I don’t enjoy writing online anymore; too much misinformation, too much censorship, and too many Nazis. And in full understanding that we are in the age of AI with content as commodity, one of the greatest joys of putting pen to paper for me is the process of slogging through, enduring the torture to find the right words, and eventually tapping into the magical, meditative flow that comes from creating. I write because I love it, I always have. So I’m going to keep doing it offline…for now, anyway.
As for cannabis, I still have a relationship with the plant but it’s evolving: I’ve removed the stresses that I let justify a daily habit, am living my life in ways that engage and excite my brain leading to less anxiety and better sleep, and am no longer immersed in a world where regular weed events and free samples are the norm. I still believe in its theraputic potential to help so many people; prohibition has caused an incredible amount of needless suffering and I want that to end. The weed education business I share with my dear friend Penny will go on, but it’s evolving too. Perhaps I’ll tap into the global market someday as a writer or consultant, but as far as I’m concerned capitalism has cannabis now. I’m just gonna be over here doing something else.
But a couple nuggets to share before I go…
Governor Newsom has put the kibosh (temporarily) on the cannabis tax hike originally set to kick in on October 1, much to the relief of businessowners trying to make it in the regulated industry. For patients and consumers who buy from dispensaries, this means the excise tax will stay at 15% instead of increasing to 19%. For those who buy from the far more popular underground, ain’t nothing changed. On the flip side, this KQED article is a great educational read on the impact this will have on youth and environmental groups that rely on weed taxes, shedding additional light on the complex concessions made when adult-use was legalized in the Golden State in 2016.

Stored records:
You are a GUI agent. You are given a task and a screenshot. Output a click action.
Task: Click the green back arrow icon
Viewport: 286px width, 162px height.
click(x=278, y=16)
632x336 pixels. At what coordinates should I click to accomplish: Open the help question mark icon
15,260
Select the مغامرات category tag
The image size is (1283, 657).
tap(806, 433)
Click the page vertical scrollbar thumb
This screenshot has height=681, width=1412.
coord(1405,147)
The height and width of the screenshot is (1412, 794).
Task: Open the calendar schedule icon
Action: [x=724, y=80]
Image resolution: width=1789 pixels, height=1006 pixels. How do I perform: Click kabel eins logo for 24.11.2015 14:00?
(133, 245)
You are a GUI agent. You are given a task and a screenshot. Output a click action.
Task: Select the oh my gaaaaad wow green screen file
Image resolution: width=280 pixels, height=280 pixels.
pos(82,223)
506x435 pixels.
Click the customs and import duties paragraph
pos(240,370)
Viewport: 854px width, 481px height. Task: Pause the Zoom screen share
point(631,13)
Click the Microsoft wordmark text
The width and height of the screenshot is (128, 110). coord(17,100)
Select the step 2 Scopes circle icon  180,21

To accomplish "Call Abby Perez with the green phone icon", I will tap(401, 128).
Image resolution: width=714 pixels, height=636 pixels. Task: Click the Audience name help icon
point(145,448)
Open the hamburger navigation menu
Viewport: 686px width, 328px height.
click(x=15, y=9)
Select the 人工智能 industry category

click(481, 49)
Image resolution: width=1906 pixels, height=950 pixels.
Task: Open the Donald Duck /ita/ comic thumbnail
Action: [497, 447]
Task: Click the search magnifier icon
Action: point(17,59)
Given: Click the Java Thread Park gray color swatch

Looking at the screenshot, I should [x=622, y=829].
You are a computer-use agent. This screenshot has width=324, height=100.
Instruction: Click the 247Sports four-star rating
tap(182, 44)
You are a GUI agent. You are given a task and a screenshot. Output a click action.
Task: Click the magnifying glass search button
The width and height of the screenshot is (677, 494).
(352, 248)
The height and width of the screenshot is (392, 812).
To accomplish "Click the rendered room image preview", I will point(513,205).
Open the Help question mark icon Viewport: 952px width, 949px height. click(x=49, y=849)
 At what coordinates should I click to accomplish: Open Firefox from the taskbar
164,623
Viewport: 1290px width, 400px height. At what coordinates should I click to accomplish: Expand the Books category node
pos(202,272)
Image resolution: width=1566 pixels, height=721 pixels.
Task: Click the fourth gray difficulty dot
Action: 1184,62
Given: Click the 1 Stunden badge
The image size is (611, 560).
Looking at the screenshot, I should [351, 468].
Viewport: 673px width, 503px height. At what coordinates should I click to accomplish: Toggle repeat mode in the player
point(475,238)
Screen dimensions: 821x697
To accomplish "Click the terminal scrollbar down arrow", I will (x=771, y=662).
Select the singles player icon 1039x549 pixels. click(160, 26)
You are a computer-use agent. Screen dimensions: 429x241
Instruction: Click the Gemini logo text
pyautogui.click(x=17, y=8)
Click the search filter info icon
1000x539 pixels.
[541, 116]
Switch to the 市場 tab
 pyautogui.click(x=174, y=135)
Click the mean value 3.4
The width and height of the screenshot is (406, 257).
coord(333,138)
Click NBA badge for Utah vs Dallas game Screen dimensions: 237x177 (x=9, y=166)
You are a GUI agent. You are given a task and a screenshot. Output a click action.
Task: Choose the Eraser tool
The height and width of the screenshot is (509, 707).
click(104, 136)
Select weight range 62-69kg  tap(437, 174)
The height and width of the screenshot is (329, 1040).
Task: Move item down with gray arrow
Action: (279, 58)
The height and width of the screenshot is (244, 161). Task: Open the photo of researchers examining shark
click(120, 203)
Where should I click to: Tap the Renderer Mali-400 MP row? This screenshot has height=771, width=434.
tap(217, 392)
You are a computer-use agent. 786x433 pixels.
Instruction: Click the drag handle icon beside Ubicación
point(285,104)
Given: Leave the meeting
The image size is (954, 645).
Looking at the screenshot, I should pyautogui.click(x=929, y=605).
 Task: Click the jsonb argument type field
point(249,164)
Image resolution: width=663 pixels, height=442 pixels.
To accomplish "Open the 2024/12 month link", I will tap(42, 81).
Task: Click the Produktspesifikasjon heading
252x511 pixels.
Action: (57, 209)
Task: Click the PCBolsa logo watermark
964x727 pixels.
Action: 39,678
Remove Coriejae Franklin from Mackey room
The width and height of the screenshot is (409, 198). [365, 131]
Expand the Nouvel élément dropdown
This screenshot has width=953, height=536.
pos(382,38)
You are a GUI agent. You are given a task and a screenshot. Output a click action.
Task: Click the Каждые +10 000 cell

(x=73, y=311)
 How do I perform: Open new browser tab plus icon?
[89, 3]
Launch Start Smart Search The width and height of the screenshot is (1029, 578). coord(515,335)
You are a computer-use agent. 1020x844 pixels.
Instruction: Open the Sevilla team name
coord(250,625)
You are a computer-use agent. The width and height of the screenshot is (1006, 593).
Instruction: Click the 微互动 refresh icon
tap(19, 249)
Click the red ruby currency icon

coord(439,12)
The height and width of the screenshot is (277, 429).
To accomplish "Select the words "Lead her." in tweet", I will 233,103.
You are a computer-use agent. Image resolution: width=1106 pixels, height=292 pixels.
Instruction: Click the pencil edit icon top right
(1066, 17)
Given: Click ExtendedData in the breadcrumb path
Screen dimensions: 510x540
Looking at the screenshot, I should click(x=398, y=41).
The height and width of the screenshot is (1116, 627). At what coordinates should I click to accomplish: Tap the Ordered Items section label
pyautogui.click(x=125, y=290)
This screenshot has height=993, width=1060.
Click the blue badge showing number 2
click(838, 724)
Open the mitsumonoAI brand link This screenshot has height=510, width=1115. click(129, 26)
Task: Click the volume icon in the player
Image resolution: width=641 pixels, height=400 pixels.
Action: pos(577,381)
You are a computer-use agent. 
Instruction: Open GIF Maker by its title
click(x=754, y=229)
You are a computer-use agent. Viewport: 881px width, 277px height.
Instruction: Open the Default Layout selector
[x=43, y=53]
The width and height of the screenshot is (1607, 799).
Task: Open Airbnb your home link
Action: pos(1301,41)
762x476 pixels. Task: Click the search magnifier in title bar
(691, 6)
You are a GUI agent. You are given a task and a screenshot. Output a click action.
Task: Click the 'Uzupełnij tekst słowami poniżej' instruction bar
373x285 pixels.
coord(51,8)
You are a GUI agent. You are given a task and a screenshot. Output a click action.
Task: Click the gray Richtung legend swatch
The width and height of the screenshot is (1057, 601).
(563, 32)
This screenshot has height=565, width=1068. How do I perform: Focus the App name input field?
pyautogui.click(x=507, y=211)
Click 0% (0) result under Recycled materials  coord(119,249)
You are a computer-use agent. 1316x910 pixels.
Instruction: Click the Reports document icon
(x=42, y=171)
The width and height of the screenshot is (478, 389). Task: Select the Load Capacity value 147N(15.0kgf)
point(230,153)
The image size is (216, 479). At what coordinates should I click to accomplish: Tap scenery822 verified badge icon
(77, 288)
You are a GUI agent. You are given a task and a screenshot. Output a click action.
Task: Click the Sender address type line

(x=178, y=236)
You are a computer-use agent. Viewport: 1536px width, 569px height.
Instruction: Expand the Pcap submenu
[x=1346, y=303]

### Exercise details
Reproduce the entire post about stepping back from online writing and cannabis, word for word.

### Final answer
I don’t enjoy writing online anymore; too much misinformation, too much censorship, and too many Nazis. And in full understanding that we are in the age of AI with content as commodity, one of the greatest joys of putting pen to paper for me is the process of slogging through, enduring the torture to find the right words, and eventually tapping into the magical, meditative flow that comes from creating. I write because I love it, I always have. So I’m going to keep doing it offline…for now, anyway.
As for cannabis, I still have a relationship with the plant but it’s evolving: I’ve removed the stresses that I let justify a daily habit, am living my life in ways that engage and excite my brain leading to less anxiety and better sleep, and am no longer immersed in a world where regular weed events and free samples are the norm. I still believe in its theraputic potential to help so many people; prohibition has caused an incredible amount of needless suffering and I want that to end. The weed education business I share with my dear friend Penny will go on, but it’s evolving too. Perhaps I’ll tap into the global market someday as a writer or consultant, but as far as I’m concerned capitalism has cannabis now. I’m just gonna be over here doing something else.
But a couple nuggets to share before I go…
Governor Newsom has put the kibosh (temporarily) on the cannabis tax hike originally set to kick in on October 1, much to the relief of businessowners trying to make it in the regulated industry. For patients and consumers who buy from dispensaries, this means the excise tax will stay at 15% instead of increasing to 19%. For those who buy from the far more popular underground, ain’t nothing changed. On the flip side, this KQED article is a great educational read on the impact this will have on youth and environmental groups that rely on weed taxes, shedding additional light on the complex concessions made when adult-use was legalized in the Golden State in 2016.